脱藩計画
左門はまず、自分の頭の中にある印象をできるだけ正確に言語化しようと努めた。それから、それをさらに発展させ、より具体的なものへと高めるために、多くの人の意見を聞いた。
「左門殿。お主は、これからどうするつもりなのだ?」
「私は小倉に行きたいと思います」
「小倉だと?なぜだ?」
「小倉藩の細川家に身を寄せようと思っております」
「うーむ。細川か。細川なら良いかもしれんが……」
「何か問題でもあるのか?」
「細川は譜代の家柄ではない」
「ふっ、そんなことを気にしている場合ではない」
「確かにそうだが……」
「まあ、よい。とにかく、私は小倉へ行く」
左門の話を聞いた人は、みな一様に驚いた顔になった。左門が脱藩を言い出すなんて信じられないといった表情だった。周囲の人々からすれば、左門の考えは突飛なものに思えた。これは左門にとっても意外なことだった。
「左門様が脱藩するとなれば、黒田家はどうなるのですか!?」
「それはわからぬ。わかっていることといえば、私がお主達に迷惑をかけるということだけだ」
「左門様!お考え直し下さい!」
「そうです!お止めください!」
「左門様!どうかご再考を!」
「お主達……すまぬ。お主達の気持ちはよくわかる。だが、私は決めたのだ」
左門は自分なりに考えた結果、脱藩という結論に達した。しかし、弟子達の気持ちもわかるだけに、申し訳なく思った。だから、弟子達に謝った。そして、弟子達は涙を流しながら、左門の決意を受け入れた。
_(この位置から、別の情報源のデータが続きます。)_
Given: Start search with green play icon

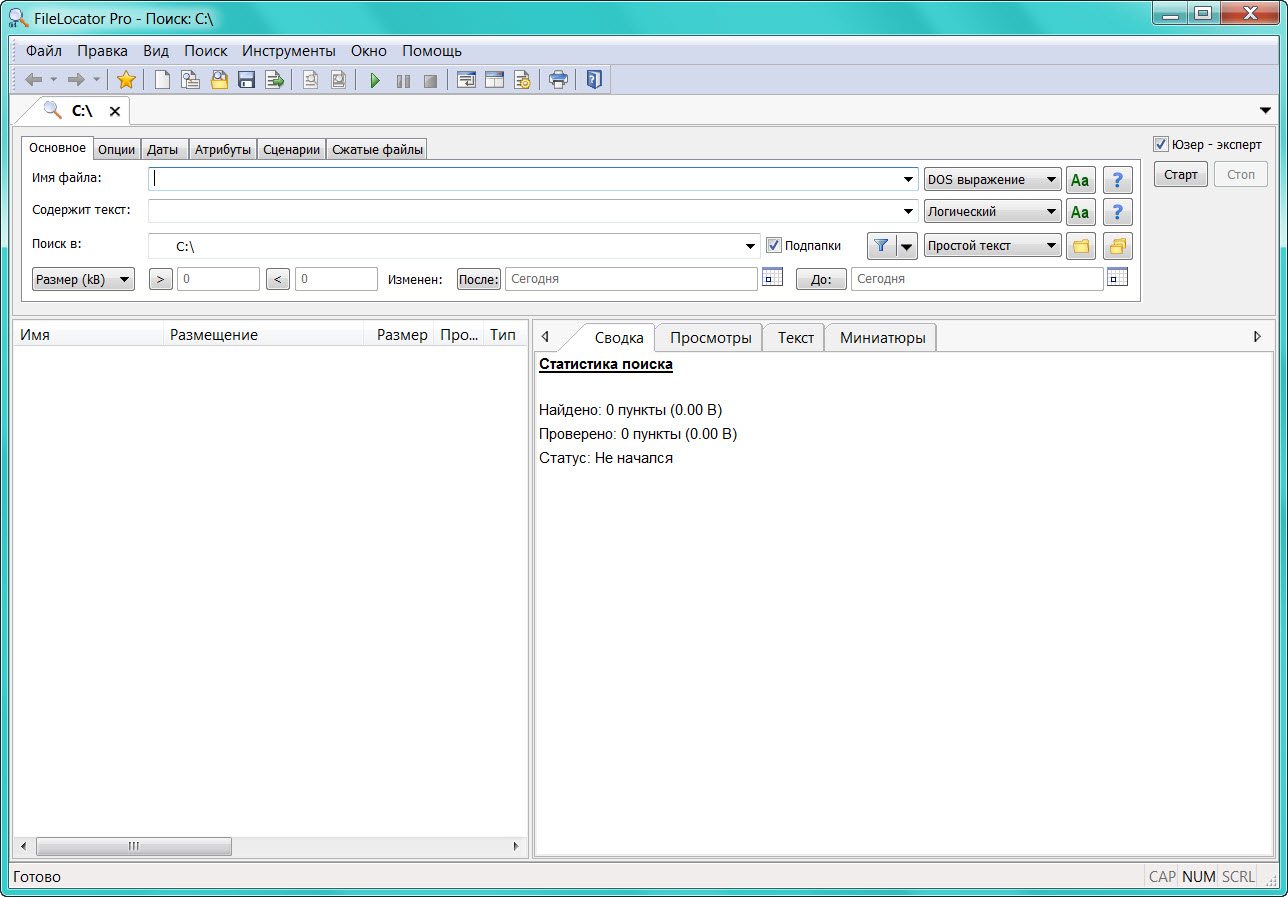Looking at the screenshot, I should click(376, 81).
「左門様……。わかりました。それでは、せめて私もお供させていただきます」
「いや、それはならぬ。お主達は黒田家の大事な家臣だ」
「いいえ!私は左門様に命を助けていただいたのでございます!この恩をお返しするまでは死ぬわけには参りません!」
「お主達が死んでしまったら、私は悲しいぞ」
「ならばこそ、私共も左門様と共に死にとう存じます!」
「わかった。そこまで言うのなら仕方あるまい」
「ありがとうございます!」
主家を見限って他家に移ることは戦国時代ならば珍しくない。戦国時代を生きてきた武士には「君、君たらざれば、臣、臣たらず」の意識がある。しかし、江戸時代は許されなくなっていた。先祖代々「お家」に仕える時代になってきた。
特に黒田藩は脱藩への風当たりが強かった。後藤又兵衛基次は慶長一一年(一六〇六年)に黒田家を出奔したが、長政は奉公構を出して、基次の仕官を妨害した。その基次は大坂の陣で大活躍して名前を残したため、脱藩者への憎しみは他藩以上であった。
黒田藩では脱藩者を厳しく罰するようになっていた。それでも、脱藩者は後を絶たなかった。脱藩者の数は年々増えていった。脱藩者が出ないようにするためにはどうすればよいのかが藩の悩みであった。
「脱藩などできぬようにすればよいのです」
ある日のこと、家老の一人が言った。
「どういうことだ?」
「脱藩できないような仕組みを作るのです」
「ほう。具体的にはどのようにするのだ?」
「脱藩しようとした者には死罪を与えるのです」
「なるほど。それは名案かもしれん」
こうして脱藩禁止令が作られた。脱藩しようとした者を、その場で斬り殺すことも認められた。